To ensure the final succeeded in its main aim - the rejuvenation of Gaelic games amongst Irish-Americans - a publicity campaign was mounted in New York. From Ireland Ó Caoimh designed and sent folders and posters which stated the purpose of playing the game in New York and gave a brief description of the characteristics of Gaelic football. When Ó Caoimh arrived in New York, on July 24th, he worked closely with Mayor William O’Dwyer (Chairman of the General Committee). The Mayor used his influential position to secure valuable publicity in the main American newspapers. On one occasion he hosted a luncheon in Gracie Mansions, the Mayoral Residence, to which all the major sports columnists were invited, giving
Ó Caoimh an opportunity to promote both the final and the aims and objectives of the GAA.
 

The first party of players and officials arrived by boat on September 9th with the remainder arriving by plane September 10th. On September 11th the whole party assembled at Hotel Commodore and they were driven along Broadway escorted by a squadron of Police Officers. They were received at City Hall by the Mayor and then transported to the Hotel Roosevelt for a gala luncheon.

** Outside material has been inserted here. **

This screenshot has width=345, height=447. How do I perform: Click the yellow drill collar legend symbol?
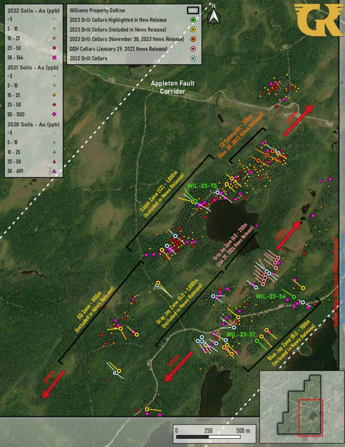[x=193, y=30]
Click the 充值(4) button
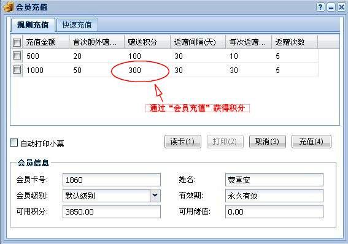348x244 pixels. pos(311,142)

The teams spent the remainder of the week training. On the day of the Final, Sunday 14th September, the entire party attended High Mass at Saint Patrick’s Cathedral. The two teams arrived at the Polo Grounds at 2pm. At 2.40pm the officials and teams took to the field to a tremendous reception. The teams marched into position and stood facing the flags of the two nations while the Police Band played ‘Faith of Our Fathers’ and both National Anthems. Mayor O’Dwyer started the game. In his final report Ó Caoimh called it a ‘game that will live forever in the memory of those privileged to witness it, a magnificent exhibition of Gaelic football at its best’. The final result was Cavan 2-11, Kerry 2-07.

That night a banquet was held in the Hotel Commodore with 1,500 people attending. The following week, September 22nd, an evening match between a Cavan/Kerry selection and a New York selection was played for the benefit of the New York G.A.A. The entire party sailed home on September 24th arriving in Dun Laoghaire on October 3rd.

Ó Caoimh submitted a thorough report to the December 13th Central Council meeting detailing all aspects of the final. In his report he states that the attendance figure of 36,000 should not be looked upon as disappointing but should be regarded as a triumph and highlighted the fact that, in general, sports events are cancelled in America when rain falls. He also reported that the final resulted in a profit of £10,202 but ends the report by stating that the final ‘enlightened the American public as to the separate existence and identity of the Irish people. That was not the least of its triumphs.’

In 1948 the possibility of playing the 1949 All-Ireland Hurling Final was raised (and ultimately defeated). A New York delegation attended the 25th of September 1948 Executive Meeting, formally requesting the All-Ireland Hurling Final be brought to New York. The delegation stated that ‘last year’s final was the greatest uplift the GAA in New York and the U.S.A. in general ever got - the proof being that this year (1948) has been a record year’.